EXERCISE GOAL:
Pick out every line in the data below that contains the string "letter", and copy those lines. Case counts when matching.

DATA LINES:
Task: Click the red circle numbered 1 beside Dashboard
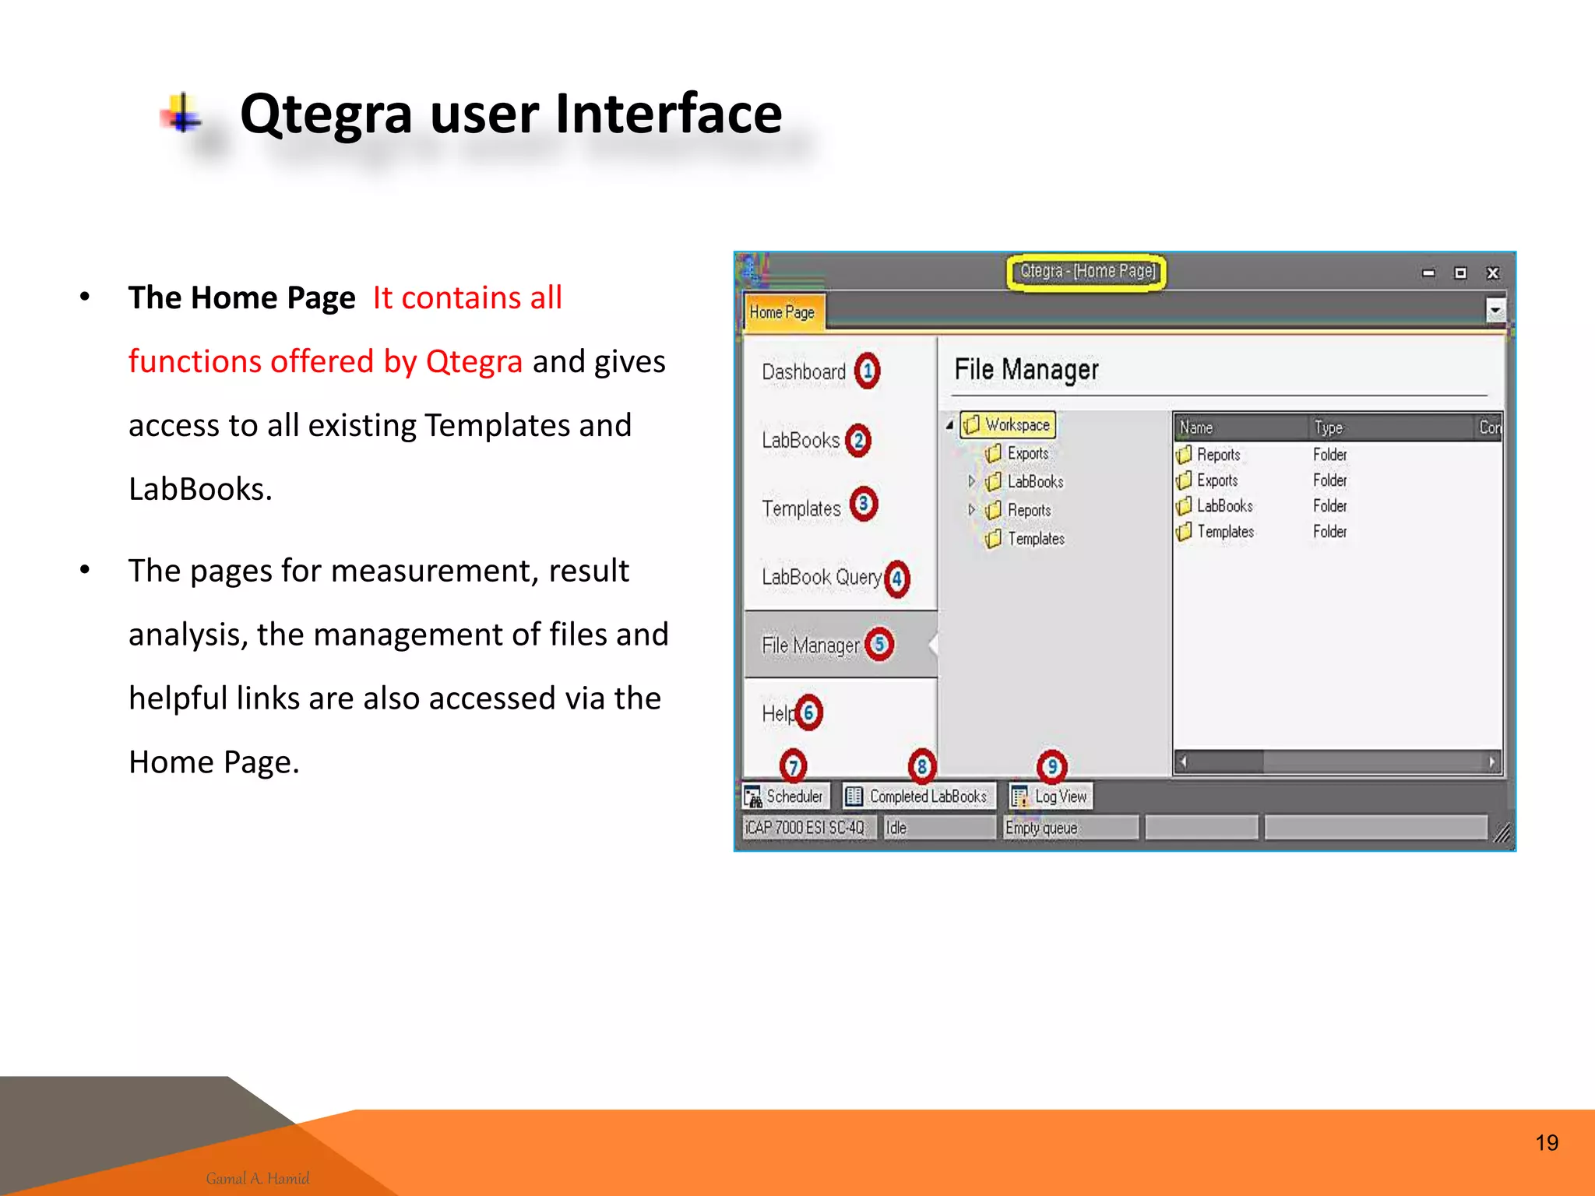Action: (867, 371)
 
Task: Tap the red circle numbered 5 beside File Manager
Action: (879, 645)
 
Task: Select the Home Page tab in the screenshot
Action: (782, 312)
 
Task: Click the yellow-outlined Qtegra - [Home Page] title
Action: (1086, 272)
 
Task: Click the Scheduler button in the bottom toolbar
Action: (785, 797)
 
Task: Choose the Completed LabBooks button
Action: (918, 797)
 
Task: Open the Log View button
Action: (1051, 797)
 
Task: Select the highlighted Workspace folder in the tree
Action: (1009, 425)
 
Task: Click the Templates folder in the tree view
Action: (1034, 539)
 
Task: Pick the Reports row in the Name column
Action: (1217, 455)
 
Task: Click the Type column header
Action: (1328, 427)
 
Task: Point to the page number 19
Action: (1547, 1142)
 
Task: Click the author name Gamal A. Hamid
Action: (258, 1178)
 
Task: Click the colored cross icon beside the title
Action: (182, 114)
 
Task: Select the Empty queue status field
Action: (1069, 828)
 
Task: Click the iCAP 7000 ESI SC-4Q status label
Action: (805, 828)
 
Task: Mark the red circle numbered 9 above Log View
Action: (1051, 766)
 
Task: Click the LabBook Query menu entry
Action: (821, 577)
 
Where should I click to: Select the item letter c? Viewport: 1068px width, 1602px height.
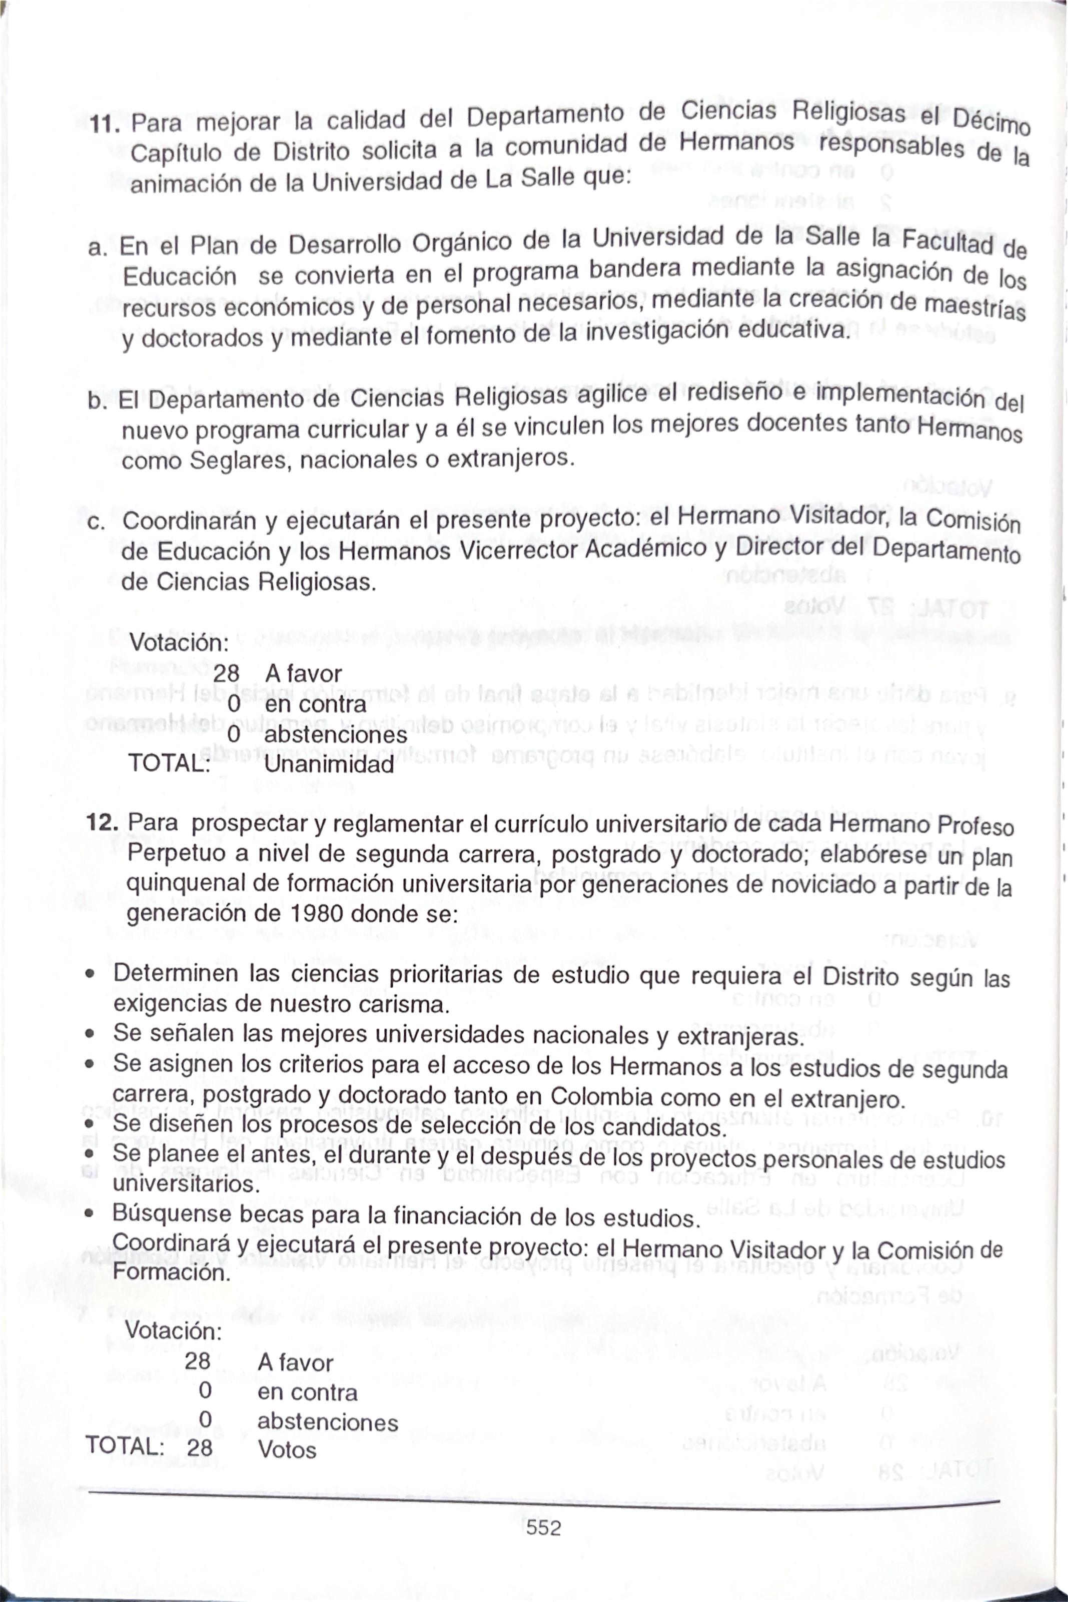click(x=96, y=522)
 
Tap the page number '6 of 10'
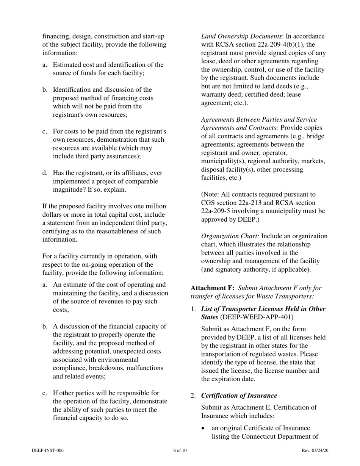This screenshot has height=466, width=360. [x=180, y=450]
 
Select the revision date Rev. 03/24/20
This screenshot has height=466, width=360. [x=313, y=450]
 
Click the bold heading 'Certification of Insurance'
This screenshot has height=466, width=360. [x=239, y=396]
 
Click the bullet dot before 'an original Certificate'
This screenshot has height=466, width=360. [x=204, y=428]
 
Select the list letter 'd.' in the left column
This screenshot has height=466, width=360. [x=45, y=173]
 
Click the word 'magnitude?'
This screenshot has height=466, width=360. [x=69, y=190]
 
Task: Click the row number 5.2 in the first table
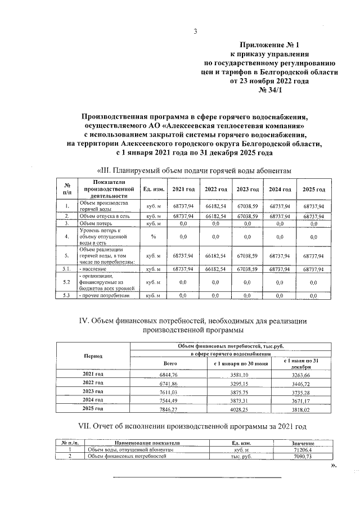[67, 282]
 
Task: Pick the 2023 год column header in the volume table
[248, 190]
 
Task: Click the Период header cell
[93, 357]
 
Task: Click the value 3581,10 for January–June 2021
[240, 374]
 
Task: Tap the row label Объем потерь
[93, 223]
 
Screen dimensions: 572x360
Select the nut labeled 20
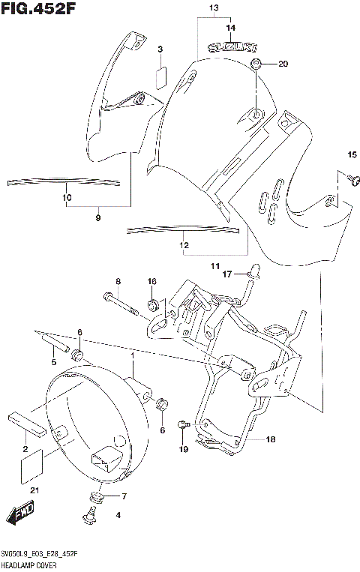point(256,64)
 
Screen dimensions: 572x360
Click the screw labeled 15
point(355,178)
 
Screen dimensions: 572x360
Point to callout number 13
point(213,8)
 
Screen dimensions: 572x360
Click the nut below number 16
point(153,305)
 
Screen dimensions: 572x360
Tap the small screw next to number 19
point(182,425)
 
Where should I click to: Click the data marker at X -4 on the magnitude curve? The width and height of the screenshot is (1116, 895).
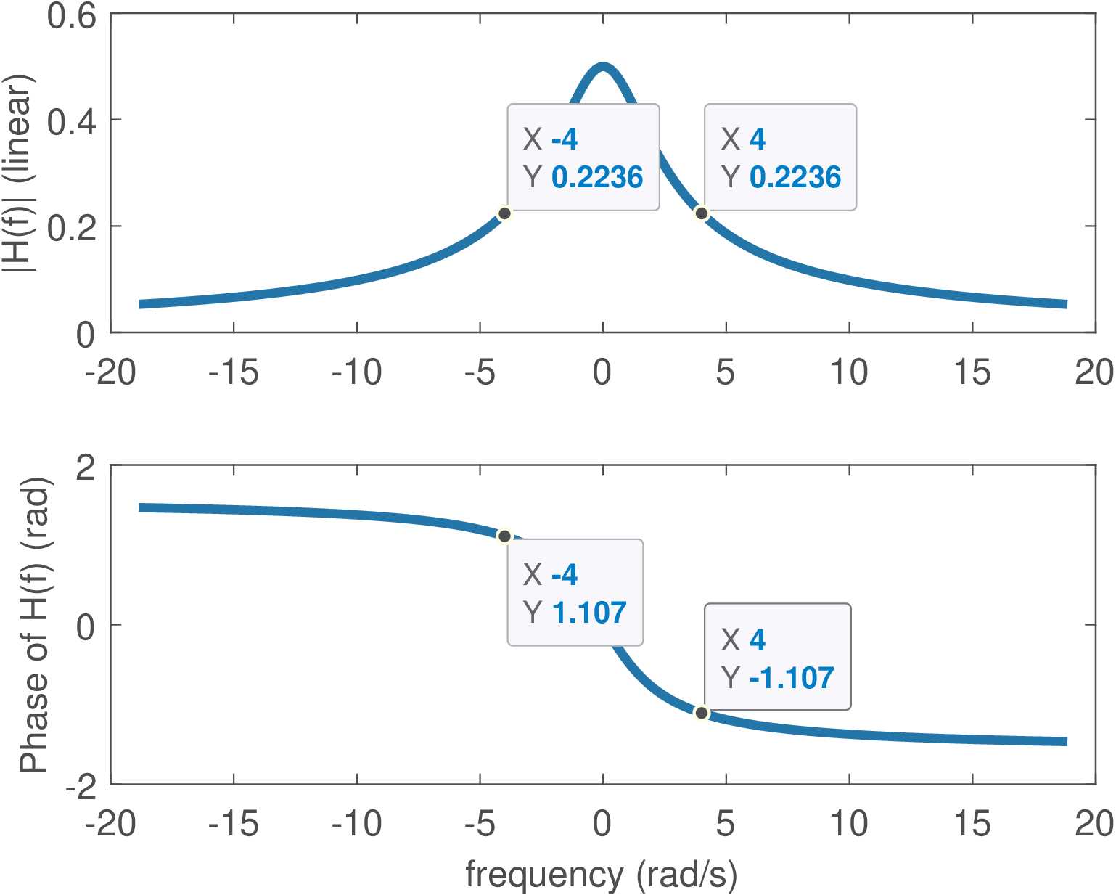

EXERCISE RESULT:
Where should I click to: Select the item letter c? Viewport: 1068px width, 1602px height.
Select the list letter 'd.' in the left column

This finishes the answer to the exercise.